ColdFusion Instance Issue

ColdFusion Logo I'm running into a weird issue this morning at work. We have two servers behind a load balancer, and on those servers we have two ColdFusion instances clustered together (one on each, call them Thing1 and Thing2) both the hardware load balancer and the CF cluster are setup to round robin the requests. Every 20 minutes or so all you can get from one of the sites is 503 error pages.

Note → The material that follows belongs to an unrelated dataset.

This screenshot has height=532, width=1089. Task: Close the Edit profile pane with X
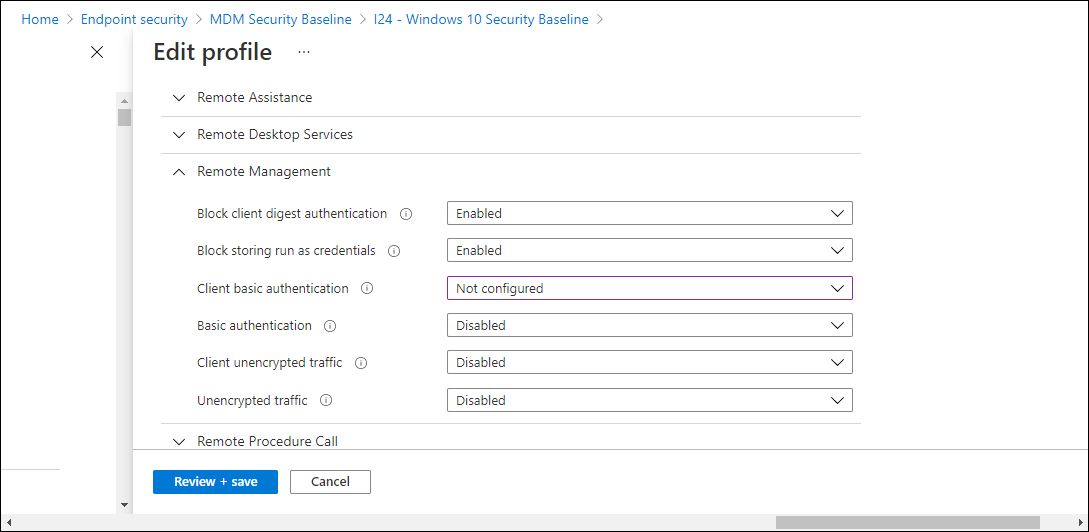[97, 52]
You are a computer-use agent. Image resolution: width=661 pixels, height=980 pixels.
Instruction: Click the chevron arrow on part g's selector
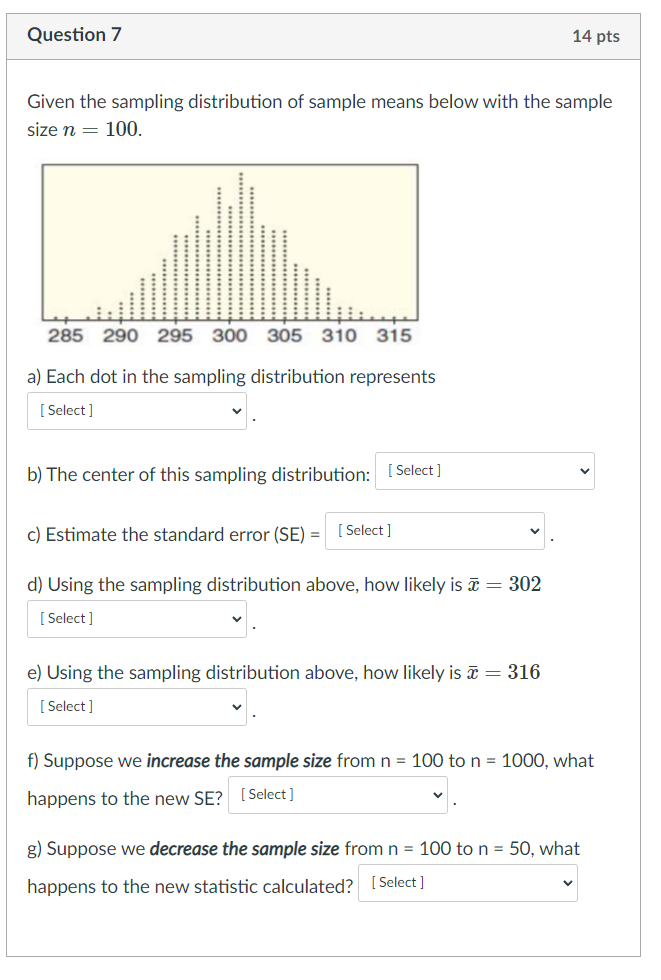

When looking into it, you can get to the ColdFusion Admin for the main instance on each server, and to Thing1's admin, but not to Thing2's CF Admin (throws 503s as well). From Thing2's main instance admin, you can go in and stop the instance, and immediately the 503 errors disappear. However, after about 5 second, Thing2 starts itself up again automatically, and 20 minutes or so later, things grind to a halt again.

I'm checking into the ColdFusion and JRUN logs now to see if I can find anything as to why this might be happening, and will update as I go. Click "More" to read about my ongoing battle.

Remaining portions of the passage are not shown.